**Text to read**
────────────────────────────────────────

Therefore, we opted for the IEEE 802.15.4 protocol and implemented a lightweight communication layer on top of it. The operational principles are as follows:

All devices reside within the same PAN (Personal Area Network), with the default PAN ID set to the hexadecimal representation of “DN”.
Each device randomly selects a short address, which also serves as its client ID. The short address must not be 0 or 0xFFFF.
Devices only send broadcast packets.
All packets are “signed” in a basic way using a custom CRC32. This CRC is not used for error detection (as the radio already appends a CRC16), but rather to verify that the packet originated from a DN3D peer, and not from a random Zigbee or Thread device operating on the same channel and PAN ID.
Two communication modes are supported: asynchronous and synchronous, described below.

Asynchronous Communication

This mode is used when devices have not yet discovered each other. Each device can send packets using the CSMA-CA (Carrier Sense Multiple Access with Collision Avoidance) mechanism. Devices sense radio activity and, if detected, wait a random backoff period before retrying. This method is used during the greeting phase, allowing peers to detect each other’s presence. Aside from the CRC32 signature, there is no error recovery or detection, as these packets are sent frequently to ensure other peers can receive them at least once.

Synchronous Communication

This mode resembles old token-ring network protocols. Once all devices are discovered (e.g., four devices are detected or the player presses “Ready”), they are sorted by their short address. The device with the lowest address becomes Client 1 and acts as the master.

────────────────────────────────────────

**Recorded information**
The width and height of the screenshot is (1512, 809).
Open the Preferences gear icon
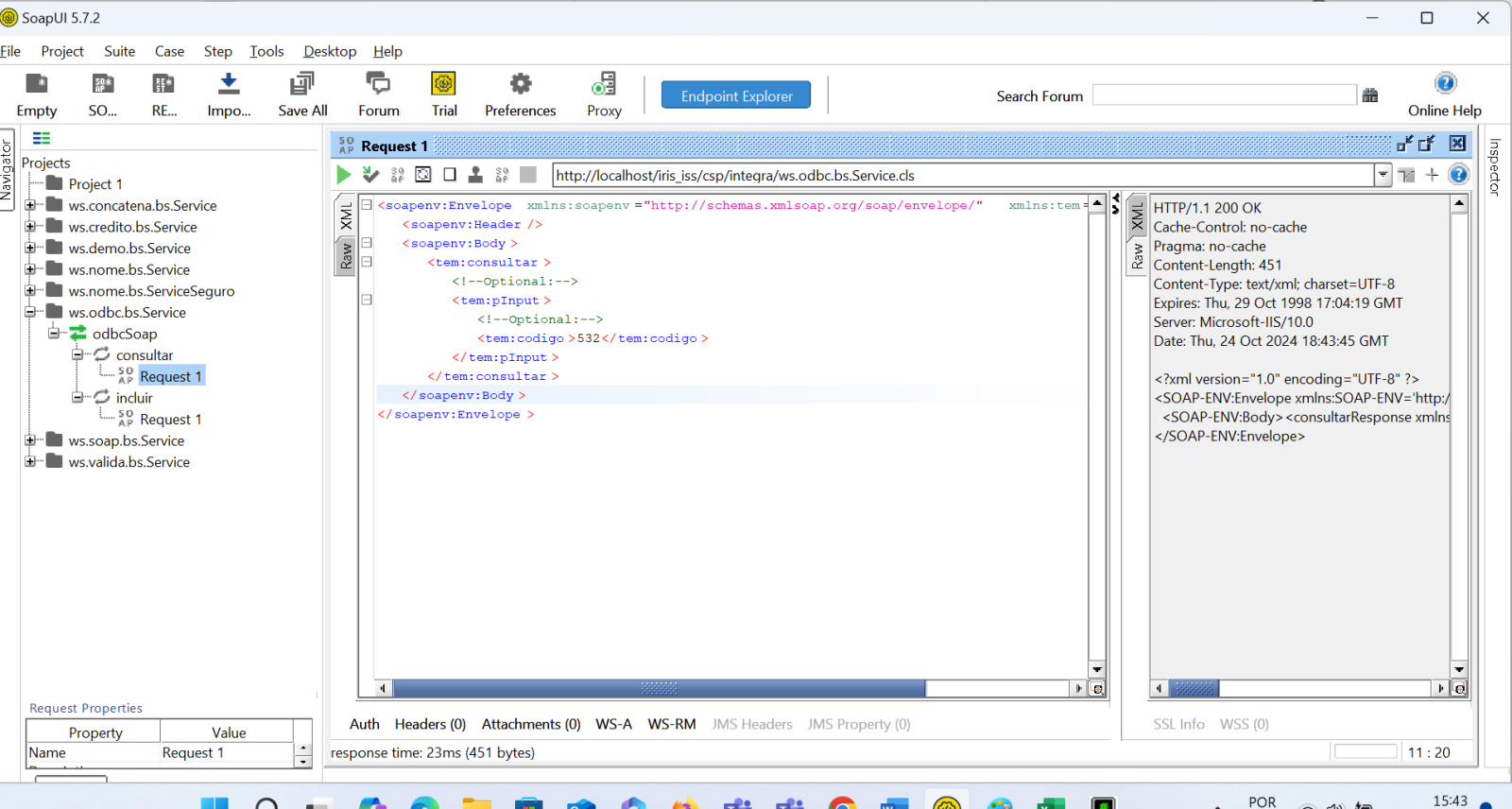520,85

────────────────────────────────────────

**Actions to take**
1. Answer these about the text on the 802.15.4 communication layer, one line each:
(a) Which two values may a short address not take?
(b) What does the custom CRC32 verify about a packet?
(c) In synchronous mode, which device becomes Client 1 and acts as the master?
2. Carry the text on the 802.15.4 communication layer forward from its last sentence.

**Responses per task**
1.
(a) 0 and 0xFFFF.
(b) That the packet came from a DN3D peer and not from a random Zigbee or Thread device on the same channel and PAN ID.
(c) The device with the lowest short address.

2.
The master begins broadcasting a radio packet every 25 ms, without using CSMA-CA. Upon receiving the packet, Client 2 broadcasts its own. Similarly, Client 3 transmits its data after receiving Client 2’s packet, followed by Client 4 after receiving Client 3’s. In a traditional token-ring setup, Client 1 would transmit again after receiving Client 4’s response. However, we chose not to follow this pattern to avoid excessive radio traffic with no practical benefit. High traffic could degrade performance, as each received packet triggers an interrupt service routine (ISR) and requires processing.

Instead, Client 1 resumes transmission when the next 25 ms timer interval expires.

The following picture summarizes the process:

Due to packet loss and varying frame rates, the game may enqueue multiple subpackets in the transmit queue. A subpacket refers to a packet generated by the game logic using the sendPacket() API. To prevent overflow, the protocol attempts to pack as many subpackets as possible into a single radio packet. If a subpacket does not fit, it will be sent in a future packet—even if there is remaining space for additional bytes.

Furthermore, subpackets are sent in order. This means that if a larger subpacket cannot fit, smaller subsequent subpackets are also excluded, even when some of them could fit within the remaining space. These subpackets will be sent later in a new radio packet.

The packet structure is shown below.

Subpackets in the transmit queue are freed once a peer detects that all other peers have received the subpacket. This is determined by inspecting the header of each incoming packet’s payload. The header contains four 4-byte subpacket indexes and a field indicating the number of subpackets included in the payload.

These four indexes serve different purposes: the index at the position corresponding to the client’s own ID (e.g., the first 4 bytes for the master, the second for Client 2, etc.) indicates the subpacket index of the first subpacket in the payload. The remaining indexes represent the number of subpackets that have been received or queued from each respective peer. This allows each peer to determine which subpackets in their transmit queue can be safely discarded.

In this way, each peer communicates both what it is transmitting and how many packets it has received from others. Conversely, receiving peers can infer which of their sent subpackets have been successfully received and processed.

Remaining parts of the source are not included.